• _Requirement_: Take the data that follows and return it exactly.

• _Working data_:
• • •

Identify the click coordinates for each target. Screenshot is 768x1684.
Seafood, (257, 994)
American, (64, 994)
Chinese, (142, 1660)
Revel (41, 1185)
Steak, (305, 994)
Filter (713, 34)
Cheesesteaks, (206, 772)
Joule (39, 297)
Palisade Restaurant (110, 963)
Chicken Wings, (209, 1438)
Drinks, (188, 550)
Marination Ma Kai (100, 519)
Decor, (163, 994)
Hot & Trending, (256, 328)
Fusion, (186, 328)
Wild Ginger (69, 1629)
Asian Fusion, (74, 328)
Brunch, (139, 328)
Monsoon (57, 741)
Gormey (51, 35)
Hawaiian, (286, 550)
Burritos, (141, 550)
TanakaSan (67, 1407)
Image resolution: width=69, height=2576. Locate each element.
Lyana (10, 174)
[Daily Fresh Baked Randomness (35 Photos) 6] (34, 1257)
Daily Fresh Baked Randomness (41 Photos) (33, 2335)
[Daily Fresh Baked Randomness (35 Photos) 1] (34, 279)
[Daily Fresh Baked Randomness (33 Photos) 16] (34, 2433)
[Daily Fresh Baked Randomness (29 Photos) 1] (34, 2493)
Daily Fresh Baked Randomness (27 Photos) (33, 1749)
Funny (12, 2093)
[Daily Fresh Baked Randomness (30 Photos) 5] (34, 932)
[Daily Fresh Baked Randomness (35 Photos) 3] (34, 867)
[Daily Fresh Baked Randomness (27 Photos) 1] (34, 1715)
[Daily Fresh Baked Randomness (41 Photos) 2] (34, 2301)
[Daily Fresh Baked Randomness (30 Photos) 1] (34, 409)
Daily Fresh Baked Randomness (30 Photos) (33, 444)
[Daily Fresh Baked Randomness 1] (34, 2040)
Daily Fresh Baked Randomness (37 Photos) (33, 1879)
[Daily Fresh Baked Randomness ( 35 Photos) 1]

• • •

• _Written answer_:
Identify the click coordinates for each target. Screenshot is 768x1684.
Seafood, (257, 994)
American, (64, 994)
Chinese, (142, 1660)
Revel (41, 1185)
Steak, (305, 994)
Filter (713, 34)
Cheesesteaks, (206, 772)
Joule (39, 297)
Palisade Restaurant (110, 963)
Chicken Wings, (209, 1438)
Drinks, (188, 550)
Marination Ma Kai (100, 519)
Decor, (163, 994)
Hot & Trending, (256, 328)
Fusion, (186, 328)
Wild Ginger (69, 1629)
Asian Fusion, (74, 328)
Brunch, (139, 328)
Monsoon (57, 741)
Gormey (51, 35)
Hawaiian, (286, 550)
Burritos, (141, 550)
TanakaSan (67, 1407)
Image resolution: width=69, height=2576. Locate each element.
Lyana (10, 174)
[Daily Fresh Baked Randomness (35 Photos) 6] (34, 1257)
Daily Fresh Baked Randomness (41 Photos) (33, 2335)
[Daily Fresh Baked Randomness (35 Photos) 1] (34, 279)
[Daily Fresh Baked Randomness (33 Photos) 16] (34, 2433)
[Daily Fresh Baked Randomness (29 Photos) 1] (34, 2493)
Daily Fresh Baked Randomness (27 Photos) (33, 1749)
Funny (12, 2093)
[Daily Fresh Baked Randomness (30 Photos) 5] (34, 932)
[Daily Fresh Baked Randomness (35 Photos) 3] (34, 867)
[Daily Fresh Baked Randomness (27 Photos) 1] (34, 1715)
[Daily Fresh Baked Randomness (41 Photos) 2] (34, 2301)
[Daily Fresh Baked Randomness (30 Photos) 1] (34, 409)
Daily Fresh Baked Randomness (30 Photos) (33, 444)
[Daily Fresh Baked Randomness 1] (34, 2040)
Daily Fresh Baked Randomness (37 Photos) (33, 1879)
[Daily Fresh Baked Randomness ( 35 Photos) 1]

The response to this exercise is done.